LA GACETA SALTA
El niño Sirio, la opinión de un fotógrafo
La foto del niño refugiado sirio sin vida en la playa recorrió el mundo y modificó la agenda periodística mundial. Por Carlos María Vergara.
07 Sep 2015
Bajé las escaleras y encontré a mi esposa llorando frente al televisor. El reporte de TN mostraba las imágenes que todos vimos y tanto nos dolieron: Aylán estaba allí, acurrucado en la playa, y ya nadie podía hacer nada por su vida. Abracé a mi mujer intentando darle un poco de ánimo, pero yo también me había quebrado.
Como colaborador fotográfico y reportero de un medio de comunicación sentí que debía hacer algo, y aunque me expreso mejor con fotos que con palabras, envié a mis jefes un mensaje proponiendo una opinión sobre las imágenes que dieron la vuelta al mundo. Esto es lo que siento y pienso.
Viví la guerra de manera más o menos cercana en dos oportunidades a lo largo de mi vida: la primera, como hijo de un combatiente de Malvinas; la segunda, un poco más en carne propia, viviendo en Israel cuando comenzó la Guerra del Golfo allá por 1990 y empezaron a caer los “Scuds”. Yo me había ido de mochilero en busca de aventuras, y de pronto me encontré sumergido en túneles antibombas y máscaras de oxígeno...
Puedo asegurar que es lo más parecido a una pesadilla: solo deseas que todo pronto termine y la sola perspectiva de un final inminente te paraliza y quita la respiración. No hay nada peor que una guerra.
También viví la experiencia de ser un inmigrante ilegal, ya que fui durante un tiempo un “sudaca”, huyendo de aquella guerra y ganándome la vida en Mallorca por unas míseras pesetas. Trabajé codo a codo con refugiados marroquíes y libios que ganaban aún menos que yo, pero que a su vez tenían mucho más que la miseria que habían dejado atrás. El desdén y el desprecio con el que éramos tratados era total y absoluto, y verdaderamente sentí con angustia lo que es ser considerado como un ser inferior y de otro lugar. Después de la guerra, no hay nada peor que ser un exiliado.
Claro que aquellos episodios no fueron más que anécdotas que algún día contaría a mis nietos. La certeza de que pronto volvería a casa y el hecho de saber que yo no era ni más ni menos que nadie me convencieron de que así estaba servida la baraja, y el destierro que sufrí por decisión y propia por mis ansias conquistadoras no podía ser gratuito. La aventura fue buena, pero tuvo un costo que hubo que pagar.
Digo esto pensando en los padres de Aylan, viviendo con sus hijos en Siria una guerra civil demoledora e interminable. Los pienso planificando un viaje errante en el mar, hacia un incierto destino muy distinto a un paraíso, y donde probablemente serían ignorados al llegar.
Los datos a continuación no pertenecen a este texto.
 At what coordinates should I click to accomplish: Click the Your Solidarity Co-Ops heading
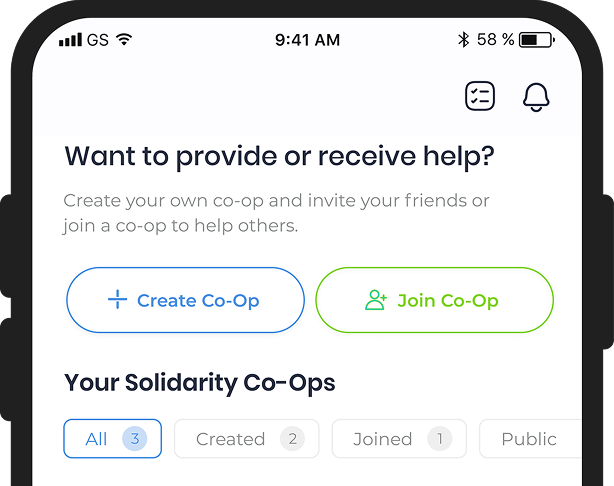[x=200, y=383]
Los pienso imaginando riesgos, pero con la ilusión de darles algo mejor a la única razón de sus vidas. Pienso en Aylán ahí en la playa y no puedo pensar más porque un inmenso dolor me invade. No habrá anécdotas para contar a nadie, el álbum de fotos de ese viaje terminó siendo un puñal clavado en el resto de la humanidad.
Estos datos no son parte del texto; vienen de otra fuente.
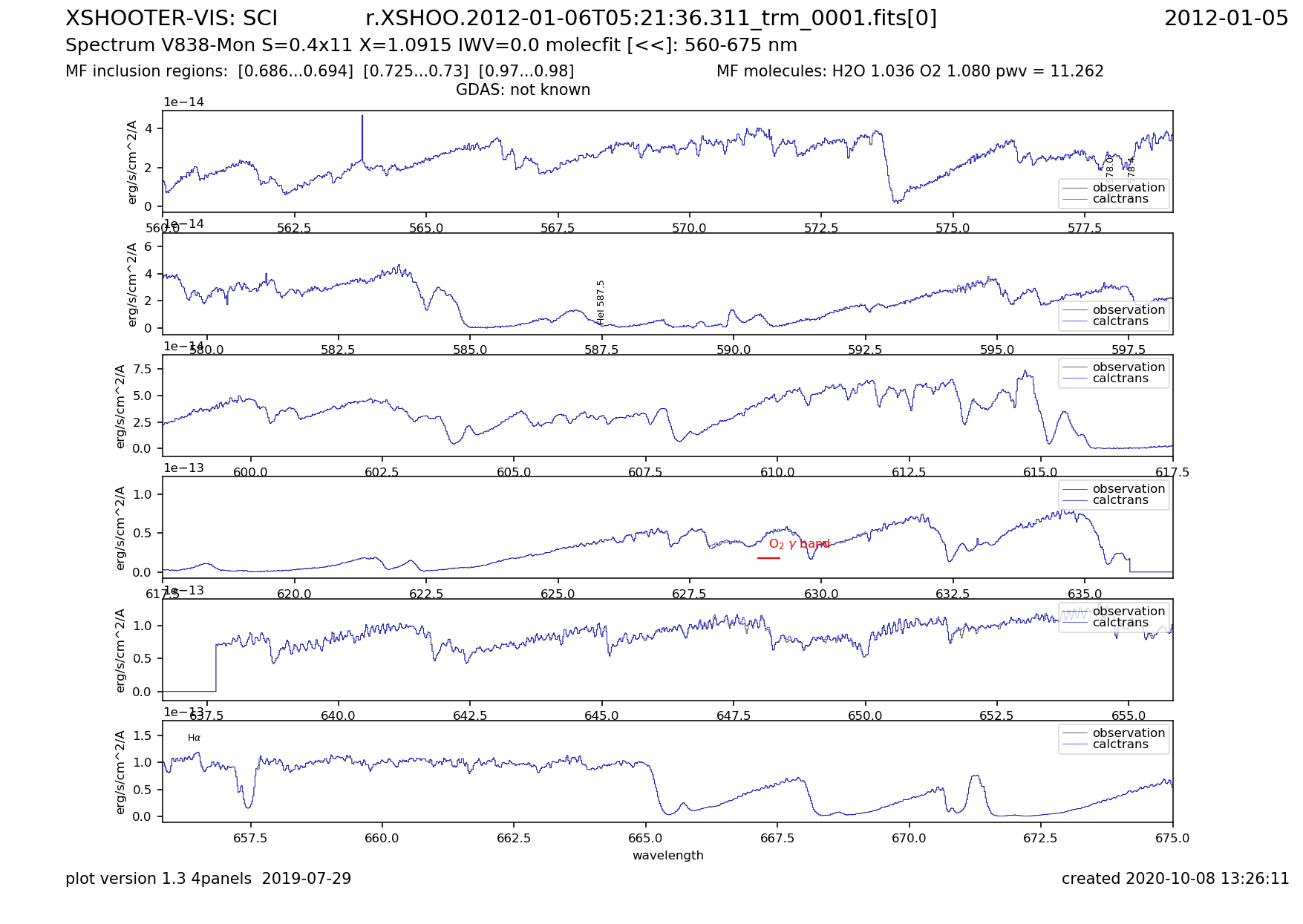The width and height of the screenshot is (1303, 924).
Task: Click the XSHOOTER-VIS: SCI title
Action: tap(172, 19)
¿Qué hay al menos una decena de grandes guerras en otras partes del mundo y miles de personas muriendo en este mismo instante? Es cierto.
¿Qué no hace falta irse tan lejos para ver gente que sufre hambre y dolor? Si claro.
Pero la foto de este chico no sabe de comparaciones y es mucho más que un documento gráfico: esta foto nos hizo pensar por un momento en el valor real de la vida, en lo relativo de nuestros problemas y que quizás debamos agradecer más y quejarnos menos por los que nos tocó en suerte. Una foto, tan solo un trozo de papel rectangular de colores o los millones de pixeles que le dieron forma a ese niño en nuestra pantalla, fue capaz de hacernos reconsiderar todo lo que creíamos del mundo y pensábamos que podía pasar en él.
Me permito tomar prestada esta foto e idea de Eduardo Longoni, gran reportero gráfico argentino:

Es la cámara apagada en memoria del Aylan Kurdi, el niño sirio, ahogado en las playas de Turquía.
Y en homenaje a la fotografía de Nilüfer Demir que, con su cámara, abrió los ojos de millones de personas.